For all of Jorell’s troubles in his final months, he had one bright spot in his life: he was in love.

His girlfriend, Danielle, was a junior at McCluer, one year younger than he. She was soft-spoken and super sweet, a pale, red-haired girl with a chin piercing, who was also raised in poverty. She’d come to my surprise party in May 2015, and I’d chat with her when I visited Jorell. We stayed in touch after his death, though she didn’t want to be interviewed for my investigation. I suspect she feared retaliation.

In his final year, they were eager to share their love with the world. One of their Facebook photos was framed by emojis blowing kisses. In another picture, her pastel-green nails match her jacket, and he looks sharp in a hoodie and designer jeans. They’re hugging so tightly it’s like they’re holding on for dear life.

Jorell was proud of this relationship. He’d officially graduated from being the short, broke, runt on the block to manhood, and had the beautiful girlfriend to prove it. They would have spent every moment together, but she lived more than a mile and a half away, in the nearby municipality of Berkeley, and he had no driver’s license. Though he sometimes convinced family members to lend him their vehicles, he often found himself making the long slog on foot.

ENTRIES PROVIDED:
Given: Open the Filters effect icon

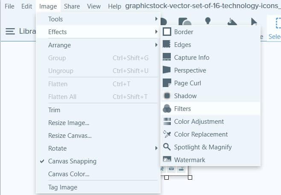Looking at the screenshot, I should 167,108.
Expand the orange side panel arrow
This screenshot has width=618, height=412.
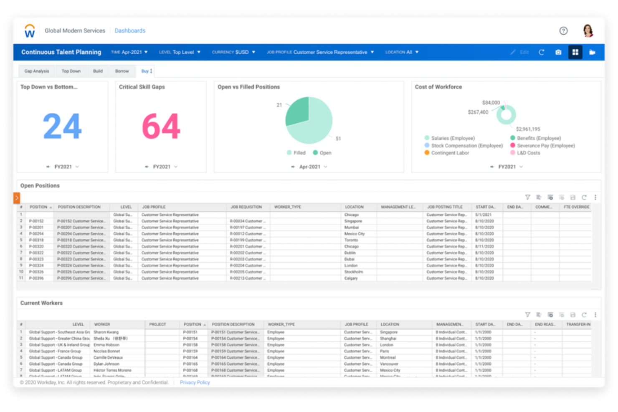tap(17, 197)
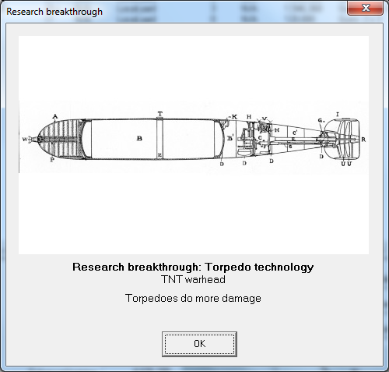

THE EXERCISE: Could you write out the passage about Jorell and Danielle again, beginning at the words "In his final year, they" and stopping after "slog on foot.", with "Facebook" changed to "Instagram"?

WRITTEN RESPONSE:
In his final year, they were eager to share their love with the world. One of their Instagram photos was framed by emojis blowing kisses. In another picture, her pastel-green nails match her jacket, and he looks sharp in a hoodie and designer jeans. They’re hugging so tightly it’s like they’re holding on for dear life.

Jorell was proud of this relationship. He’d officially graduated from being the short, broke, runt on the block to manhood, and had the beautiful girlfriend to prove it. They would have spent every moment together, but she lived more than a mile and a half away, in the nearby municipality of Berkeley, and he had no driver’s license. Though he sometimes convinced family members to lend him their vehicles, he often found himself making the long slog on foot.